Sheepdrove Organic Farm’s busiest time of year (after Christmas) is Easter, with customers often asking for ‘spring lamb’. Head butcher, Nick Rapps, wonders if it is a confusing term. “Spring lamb is born around Easter-time in this country, and is only ready to be slaughtered at the end of summer when the grass has died away. Perhaps it should be called autumn lamb to prevent confusion.”
The farm pioneered mail-order organic meat, and has two butchers’ shops, in Bristol and London. At Easter, it stocks lamb born the previous April on its traditional downland farm. Nick Rapps explains: “About 10-11 months old, it is called old season lamb. New season lamb – born in winter and often raised indoors – is not as tasty. Because our old season lamb is that bit older, it has more fat which gives it more taste.”
For Easter feasting, Nick suggests ham, a (truly) traditional Easter dish, as well as hogget (‘teenage’ lamb over a year), or mutton (sheep over two years). “Hogget and mutton are tastier and more economic than spring lamb,” says Nick. “They are more mature so have more fat giving a fuller flavour. We are talking ‘good’ fat here. Research shows meat from grass-fed animals, as opposed to grain-fed, is better for you because it has more healthy unsaturated fat, and more protein.”

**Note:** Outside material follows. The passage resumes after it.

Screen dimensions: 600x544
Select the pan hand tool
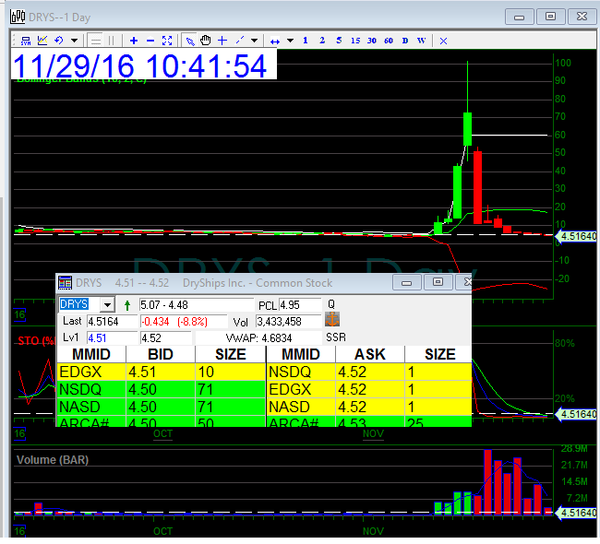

The trick with the cheaper cuts is to cook them more slowly. So if all this talk of lamb is making you hungry, here is Nick’s recipe for slow-roast mutton shoulder. A shoulder cut costs about £12 and will feed six – that’s about £2 a serving, says Nick.
Slow-roast shoulder of organic mutton
Insert rosemary or garlic cloves in the meat with a sharp knife, season, slosh two glasses of wine over it as it sits on its roasting tin.
Cover seasoned meat with foil and cook on a seriously low oven: heat the oven to 150 C / gas 2 and roast the foil-covered meat for 40 minutes per 450 g.
Remove the foil for the last half hour of cooking. Roast slices of squash or whole carrots with the meat, too, in the last hour of cooking.